(Beginning of DOCUMENT PASSAGE)
Over the last six years, the world has been shifting with us in positive ways. We still care about learning and advocacy, but it's less of the main focus now. The policymakers have also taken this up with incentives to think about value. We are starting to shift from advocacy to an implementation organization that designs, tests and spreads solutions.

Q: What have you found to be the most effective strategies in teaching physicians to consider costs?

NS: You have to be really clear about the piece they own. Usually people talk about healthcare costs in abstract terms, like they account for 18 percent of GDP. Most people know that's a problem, but no one goes to med school to change GDP. We need to reframe the cost conversation within the doctor-patient relationship, forgive the things they are not responsible for and focus on the things they are.

If you take a picture of a generic American medical bill and show it to physicians, you will find several things wrong. Within 10 seconds, this will be the longest a doctor has ever looked at it. Prices are inflated and arbitrarily determined and doctors will throw their hands up at it. You need to tell them you understand it's not their fault and forgive them for that, but then highlight the times they are adding cost without helping the patient get better. Those instances are directly in their wheelhouse and they need to own that.

Q: What would your best advice be to hospital leaders who want to help physicians be more cost-conscious?

NS: The same thing — Keep the focus on the patient, as opposed to healthcare costs in general. The cost to the patient is different than the cost to the hospital, and the thing clinicians care most about is the cost to the patients they are caring for.

Leaders need to show physicians thinking about costs is not skimping on necessary care, and maintain focus on the part of the problem that physicians own. Physicians may say patients are demanding that they need this, or voice concerns about medical malpractice, and leaders need to acknowledge that. Yeah, sometimes patients will say that and yeah, medical malpractice is tough, but it's not the whole ballgame.

Q: What is your take on how healthcare has played out in the election so far?

NS: First let me say that Costs of Care is very intentionally nonpartisan. Of course politics affect everything in healthcare, but we try really hard to make sure we present our solutions in a nonpartisan, neutral and objective way.

The way it has played out is Obamacare has become a lightening rod for the Republican side. It's more neutral on Democratic side; there's a little bit of a spat between Bernie and Hillary about whether you start all over or do single payer, but they are essentially on the same page. There are real legitimate pros and cons no matter which side you take.
(End of DOCUMENT PASSAGE)
(Beginning of SOURCE MATERIAL)
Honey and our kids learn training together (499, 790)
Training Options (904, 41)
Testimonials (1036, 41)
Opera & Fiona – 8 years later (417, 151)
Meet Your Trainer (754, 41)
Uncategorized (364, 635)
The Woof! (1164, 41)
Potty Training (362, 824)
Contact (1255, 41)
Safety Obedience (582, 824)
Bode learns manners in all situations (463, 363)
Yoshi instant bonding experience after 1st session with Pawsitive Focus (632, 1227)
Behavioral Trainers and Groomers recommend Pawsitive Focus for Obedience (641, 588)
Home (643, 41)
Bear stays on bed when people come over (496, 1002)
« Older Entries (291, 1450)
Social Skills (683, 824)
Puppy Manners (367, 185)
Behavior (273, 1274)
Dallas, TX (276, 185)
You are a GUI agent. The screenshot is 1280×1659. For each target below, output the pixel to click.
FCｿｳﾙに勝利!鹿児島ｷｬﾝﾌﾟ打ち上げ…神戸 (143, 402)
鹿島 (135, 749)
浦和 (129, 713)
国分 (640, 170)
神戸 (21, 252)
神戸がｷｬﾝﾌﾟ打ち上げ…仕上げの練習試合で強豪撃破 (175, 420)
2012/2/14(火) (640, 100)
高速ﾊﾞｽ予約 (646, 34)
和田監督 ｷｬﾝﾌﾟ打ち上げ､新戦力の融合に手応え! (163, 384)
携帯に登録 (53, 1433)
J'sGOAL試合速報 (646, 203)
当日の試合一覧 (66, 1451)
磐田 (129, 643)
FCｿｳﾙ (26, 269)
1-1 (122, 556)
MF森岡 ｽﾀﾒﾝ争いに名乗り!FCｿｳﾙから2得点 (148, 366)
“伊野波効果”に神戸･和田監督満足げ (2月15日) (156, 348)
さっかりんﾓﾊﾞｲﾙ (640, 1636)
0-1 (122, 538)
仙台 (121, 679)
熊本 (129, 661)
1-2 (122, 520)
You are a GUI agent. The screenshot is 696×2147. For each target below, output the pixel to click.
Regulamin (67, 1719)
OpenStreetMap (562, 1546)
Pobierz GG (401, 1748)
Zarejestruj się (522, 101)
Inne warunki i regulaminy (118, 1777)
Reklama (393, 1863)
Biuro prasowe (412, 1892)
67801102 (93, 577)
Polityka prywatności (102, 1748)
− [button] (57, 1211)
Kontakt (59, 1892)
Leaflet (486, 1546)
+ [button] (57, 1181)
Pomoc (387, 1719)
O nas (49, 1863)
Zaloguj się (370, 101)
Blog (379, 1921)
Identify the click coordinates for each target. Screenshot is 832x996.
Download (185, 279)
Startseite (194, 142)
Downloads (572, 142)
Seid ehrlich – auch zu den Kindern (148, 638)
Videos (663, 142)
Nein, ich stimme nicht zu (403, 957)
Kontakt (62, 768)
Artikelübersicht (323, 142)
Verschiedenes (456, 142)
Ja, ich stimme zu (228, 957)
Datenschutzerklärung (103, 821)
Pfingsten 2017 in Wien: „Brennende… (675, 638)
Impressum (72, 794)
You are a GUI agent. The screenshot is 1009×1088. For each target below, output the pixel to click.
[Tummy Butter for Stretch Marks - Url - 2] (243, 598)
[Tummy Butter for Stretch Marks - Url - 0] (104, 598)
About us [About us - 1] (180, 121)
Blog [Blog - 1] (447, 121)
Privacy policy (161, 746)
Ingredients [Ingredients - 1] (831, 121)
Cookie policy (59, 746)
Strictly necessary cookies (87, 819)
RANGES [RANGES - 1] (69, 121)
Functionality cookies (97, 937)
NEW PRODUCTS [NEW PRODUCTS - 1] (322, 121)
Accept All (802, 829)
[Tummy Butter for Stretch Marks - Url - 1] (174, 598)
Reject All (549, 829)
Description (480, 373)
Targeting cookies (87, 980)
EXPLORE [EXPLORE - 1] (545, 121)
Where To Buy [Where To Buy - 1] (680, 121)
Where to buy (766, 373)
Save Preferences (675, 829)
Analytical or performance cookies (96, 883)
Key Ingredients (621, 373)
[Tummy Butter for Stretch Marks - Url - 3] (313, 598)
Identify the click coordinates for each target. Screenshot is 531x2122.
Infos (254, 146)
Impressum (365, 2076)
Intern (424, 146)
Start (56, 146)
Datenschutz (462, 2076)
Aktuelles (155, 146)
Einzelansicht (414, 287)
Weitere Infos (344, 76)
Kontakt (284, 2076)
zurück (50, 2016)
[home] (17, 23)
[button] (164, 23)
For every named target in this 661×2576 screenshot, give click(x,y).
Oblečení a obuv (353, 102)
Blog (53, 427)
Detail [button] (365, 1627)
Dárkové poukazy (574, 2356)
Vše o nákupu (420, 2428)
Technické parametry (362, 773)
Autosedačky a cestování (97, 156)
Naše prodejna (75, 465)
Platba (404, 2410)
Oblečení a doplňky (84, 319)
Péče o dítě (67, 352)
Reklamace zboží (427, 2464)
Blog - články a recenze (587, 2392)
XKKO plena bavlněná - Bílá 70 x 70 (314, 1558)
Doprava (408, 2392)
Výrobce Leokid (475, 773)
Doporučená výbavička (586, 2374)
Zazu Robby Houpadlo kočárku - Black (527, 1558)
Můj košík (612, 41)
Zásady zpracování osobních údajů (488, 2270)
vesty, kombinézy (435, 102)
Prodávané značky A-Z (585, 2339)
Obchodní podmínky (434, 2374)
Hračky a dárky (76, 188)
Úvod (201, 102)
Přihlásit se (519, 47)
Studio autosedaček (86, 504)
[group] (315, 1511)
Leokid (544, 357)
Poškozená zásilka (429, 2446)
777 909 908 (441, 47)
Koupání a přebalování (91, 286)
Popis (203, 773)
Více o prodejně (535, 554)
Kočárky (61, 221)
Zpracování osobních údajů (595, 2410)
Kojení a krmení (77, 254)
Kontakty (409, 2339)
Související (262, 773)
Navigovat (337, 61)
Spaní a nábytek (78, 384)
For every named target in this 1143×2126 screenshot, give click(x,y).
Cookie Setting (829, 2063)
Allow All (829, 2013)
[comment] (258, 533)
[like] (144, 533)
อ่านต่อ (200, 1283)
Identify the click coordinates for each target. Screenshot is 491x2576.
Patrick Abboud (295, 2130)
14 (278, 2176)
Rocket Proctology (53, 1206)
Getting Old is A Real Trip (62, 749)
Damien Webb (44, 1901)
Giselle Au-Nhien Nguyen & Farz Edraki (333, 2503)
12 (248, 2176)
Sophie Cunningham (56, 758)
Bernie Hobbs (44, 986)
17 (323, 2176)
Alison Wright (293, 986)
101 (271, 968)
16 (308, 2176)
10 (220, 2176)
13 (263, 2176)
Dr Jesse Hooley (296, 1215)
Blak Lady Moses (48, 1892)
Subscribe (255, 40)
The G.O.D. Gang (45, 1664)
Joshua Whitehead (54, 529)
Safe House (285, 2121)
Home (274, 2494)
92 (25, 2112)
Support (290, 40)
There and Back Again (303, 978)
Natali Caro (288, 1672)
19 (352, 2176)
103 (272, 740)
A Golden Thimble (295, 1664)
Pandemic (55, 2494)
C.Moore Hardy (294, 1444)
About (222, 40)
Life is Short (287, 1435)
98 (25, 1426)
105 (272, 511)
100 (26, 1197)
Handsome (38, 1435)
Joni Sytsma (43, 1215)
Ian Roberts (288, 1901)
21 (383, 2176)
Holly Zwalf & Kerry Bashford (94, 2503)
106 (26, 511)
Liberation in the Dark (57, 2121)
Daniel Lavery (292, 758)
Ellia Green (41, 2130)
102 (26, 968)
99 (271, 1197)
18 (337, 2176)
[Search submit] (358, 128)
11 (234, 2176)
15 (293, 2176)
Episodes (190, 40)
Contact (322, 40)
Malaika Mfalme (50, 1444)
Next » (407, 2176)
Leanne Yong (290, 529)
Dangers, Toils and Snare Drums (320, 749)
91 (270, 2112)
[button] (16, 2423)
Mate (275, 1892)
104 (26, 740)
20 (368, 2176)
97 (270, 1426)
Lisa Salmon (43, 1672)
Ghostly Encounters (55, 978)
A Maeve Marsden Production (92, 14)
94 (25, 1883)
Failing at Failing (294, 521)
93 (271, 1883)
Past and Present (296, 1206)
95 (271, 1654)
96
(End of SOURCE MATERIAL)
WORK ITEM => In the interview on physicians and healthcare costs, what does the speaker say clinicians care most about?

FINISHED TASK => The cost to the patients they are caring for.